The results obtained in this work allow us to draw the following conclusions:

  • Extracting hemicelluloses by acid hydrolysis of tagasaste, leucaena and paulownia prior to their valorization by combustion provides a hemicellulose-rich liquor and a solid residue with a higher calorific power than the raw material.

  • The hemicellulose content of the raw material had a strong influence on the calorific power and activation energy of combustion of the solid residue from acid hydrolysis of the three raw materials. In fact, reducing the initial hemicellulose content increased the efficiency and energy yield of combustion of the hydrolysed material.

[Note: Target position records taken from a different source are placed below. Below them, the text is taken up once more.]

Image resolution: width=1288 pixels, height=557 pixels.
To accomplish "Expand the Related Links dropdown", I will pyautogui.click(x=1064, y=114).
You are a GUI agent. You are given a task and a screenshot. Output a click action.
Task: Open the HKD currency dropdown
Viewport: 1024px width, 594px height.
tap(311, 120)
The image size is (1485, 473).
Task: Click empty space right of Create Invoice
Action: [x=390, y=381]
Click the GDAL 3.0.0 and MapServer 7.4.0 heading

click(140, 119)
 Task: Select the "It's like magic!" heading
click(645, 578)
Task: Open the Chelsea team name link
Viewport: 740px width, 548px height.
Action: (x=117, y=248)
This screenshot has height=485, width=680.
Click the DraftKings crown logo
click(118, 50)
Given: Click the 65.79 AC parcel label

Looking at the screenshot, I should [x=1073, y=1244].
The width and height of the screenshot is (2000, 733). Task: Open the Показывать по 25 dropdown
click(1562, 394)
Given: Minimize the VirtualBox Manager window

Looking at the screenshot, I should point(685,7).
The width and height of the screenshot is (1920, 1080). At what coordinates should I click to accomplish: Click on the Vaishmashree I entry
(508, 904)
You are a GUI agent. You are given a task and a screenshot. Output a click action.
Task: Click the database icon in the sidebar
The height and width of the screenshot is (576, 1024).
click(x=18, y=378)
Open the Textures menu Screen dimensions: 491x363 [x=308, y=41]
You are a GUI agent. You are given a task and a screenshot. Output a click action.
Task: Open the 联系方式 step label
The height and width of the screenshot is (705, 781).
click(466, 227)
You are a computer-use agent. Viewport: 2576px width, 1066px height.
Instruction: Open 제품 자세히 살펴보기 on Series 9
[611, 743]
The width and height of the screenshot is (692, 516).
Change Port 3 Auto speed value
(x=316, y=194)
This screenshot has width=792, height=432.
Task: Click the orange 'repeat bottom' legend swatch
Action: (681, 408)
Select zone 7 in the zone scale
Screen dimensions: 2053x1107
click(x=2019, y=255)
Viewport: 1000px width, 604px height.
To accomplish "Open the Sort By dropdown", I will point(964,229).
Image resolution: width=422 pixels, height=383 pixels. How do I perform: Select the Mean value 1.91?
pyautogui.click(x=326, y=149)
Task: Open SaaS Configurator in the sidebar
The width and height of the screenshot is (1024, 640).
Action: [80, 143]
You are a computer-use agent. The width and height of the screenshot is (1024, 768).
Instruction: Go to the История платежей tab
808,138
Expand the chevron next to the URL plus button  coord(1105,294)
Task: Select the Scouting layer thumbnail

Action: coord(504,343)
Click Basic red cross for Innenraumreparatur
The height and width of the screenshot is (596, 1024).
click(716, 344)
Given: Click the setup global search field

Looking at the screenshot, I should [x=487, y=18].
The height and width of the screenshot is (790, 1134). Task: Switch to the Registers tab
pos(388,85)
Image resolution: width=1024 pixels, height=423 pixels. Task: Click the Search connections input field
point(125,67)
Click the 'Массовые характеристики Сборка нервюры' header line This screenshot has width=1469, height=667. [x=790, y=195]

  • The operating conditions of the acid hydrolysis process also influenced the combustion process, the Gross Calorific Value (GCV) of which was increased by 0.6–9.7% relative to the starting material. The increase in GCV upon acid hydrolysis was strongly correlated with the degree of hemicellulose extraction, albeit to a different extent depending on the particular raw material.

  • The activation energy of combustion of the solid residues from acid hydrolysis of tagasaste and paulownia decreased markedly with increasing degree of conversion, and also with increasing temperature and acid concentration in the acid hydrolysis treatment. No similar trend was observed in leucaena owing to its low content in hemicelluloses.

Methods

Characterization and storage of the raw materials. Acid hydrolysis of wood samples

Samples of tagasaste (Chamaecytisus proliferus) consisting of 0.5–5.0 cm thick stems and branches were collected from Trigueros (Huelva), southwestern Spain. Leucaena (leucaena diversifolia) biomass was obtained from another plantation in Huelva, where plots had been kept for 7 years. The plants had been planted at 3 months of age in two plots of sandy loam soil of pH 6–8 to which no fertilizer was applied. The distance between plants was 0.6–1.8 m and their density 10,800 plants ha–1. A completely randomized block design with four replicates was used.

Paulownia trihybrid (fortunei x tormentosa x elongata) was harvested after 3 years of growth in the southwestern Spanish region of Extremadura and supplied by Vicedex Europa (Barcelona, Spain).

For the three raw materials, the harvested material being ground in a hammermill after removing leaves and non-wood portions. The size particle was the usual en paper industry: 2–3 cm in length and 0.5 cm (approximately) in wide. For this particle size not diffusional differences were appreciated. The chips were air dried until constant weight and stored in hermetic bags.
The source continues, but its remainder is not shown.